Więcej o kuferku księdza proboszcza

Jeszcze raz uchylmy wieko księdza proboszcza. Frapujące oczywiście są opowiadania na odwrotach zdjęć, które niekoniecznie opisują przedstawione fotografie.

Kuferek nadal jest do nabycia w kościołach parafii i w przedsionku kościoła parafialnego.

Procesja mijająca dzwonnicę. Z przodu o rok starsi moi koledzy szkolni (ministranci) – Stasiu Rudnicki oraz Dziunek Dąbrowski. Z tyłu z mszałem kleryk Rysiu Żywicki, który jednak nie został księdzem i nie tylko on z parafii mrzygłodzkiej. Jest to chyba pokłosiem wypędzenia księdza Sieradzkiego przez Niemców na lód w kierunku Tyrawy Solnej 6.01.1941. Głośno i z żalem wykrzykiwał on, że za ten czyn winni są mieszkańcy Mrzygłodu i przez 100 lat nie będzie księdza z tej parafii. Mija właśnie 81 lat tej „klątwy”. Historię tą pamiętam od dziecka, potęgowano ją tym, że ksiądz skakał z kry na krę, aby uratować życie.

Mural w Mrzygłodzie, wykonany przez A. Andejkowa z Sanoka wg przedwojennej fotografii. Przedstawia ona kierownika szkoły w Mrzygłodzie wraz z żoną tuż przed wybuchem drugiej wojny światowej, do której był zmobilizowany. W efekcie walk, sowieckiej niewoli został zgładzony i zakopany w Katyniu.

Odnowiony staraniem księdza proboszcza grobowiec rodziny Kościuszków, którzy gospodarowali majątkiem w Siemuszowej. Byli dobrodziejami kościoła parafialnego.

Staraniem księdza Pacanowskiego i myśliwego Zdzisława Biegi odnowiono kapliczkę w lesie przy trakcie Ulucz – Borownica. Jest pod wezwaniem MB Gromnicznej, a zdjęcie przedstawia uroczystość św. Huberta. W drugim rzędzie od lewej Zdzisław, a w ornacie ksiądz Pacanowski oraz grono leśników i łowczych.

Pani Sokołowska z synową przy układaniu donic w piecu garncarskim do wypału. Takich pieców pamiętam trzy – widzimy San, a po drugiej stronie zbocze Diablej Góry.

Pan Sokołowski przy wyrobie doniczek na kole garncarskim. Po lewej stronie ma pojemnik z wodą – nieodzowny do formowania naczyń. Jakbym widział szwagra mojej babci Franciszka Krzanowskiego – on poruszał dolne koło lewą nogą.

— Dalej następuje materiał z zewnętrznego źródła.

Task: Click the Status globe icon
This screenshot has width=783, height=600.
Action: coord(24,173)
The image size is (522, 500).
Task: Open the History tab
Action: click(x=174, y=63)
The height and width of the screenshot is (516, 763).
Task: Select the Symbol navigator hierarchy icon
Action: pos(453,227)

Ksiądz biskup Tokarczuk na rynku w Mrzygłodzie. W ornacie z krzyżem ksiądz proboszcz, z tyłu biskup Ignacy, z prawej organista Niedzielski. Dwaj mężczyźni z tyłu to Panowie – Mazurkiewicz i Krzanowski.

Otwarcie remizy w Mrzygłodzie. Od lewej w pierwszym rzędzie Józef Starościak, prezes GS-u Kurek, przewodniczący GRN Dąbrowski, w jaśniejszym ubraniu dr Wenc, przedstawiciel urzędu powiatowego Piróg. W drugim rzędzie pierwszy od lewej Lojzek Kapustyński, z lewej dr Wenca za nim Leszek Przeworski – strażak zawodowy, ostatni to Zbyszek Dąbrowski – były sołtys, mąż Wisi z. d. Nowakowskiej.

Droga z Mrzygłodu do Hłomczy. Kapliczka obecnie odnowiona, w tle główne pasmo Gór Słonych.

Pani Biegowa (z lewej) – bardzo zasłużona osoba dla swej „małej ojczyzny”. Tu biło jej serce, tu były darowane czy zainwestowane pieniądze zarobione w USA. Pamiętam ją jeszcze z czasów przed wyjazdem za granicę. Była osobą pełną wigoru, wesołą, otwartą i jak się okazało bardzo szczerą – bo któż inny kupiłby dla rodziny kilkanaście samochodów?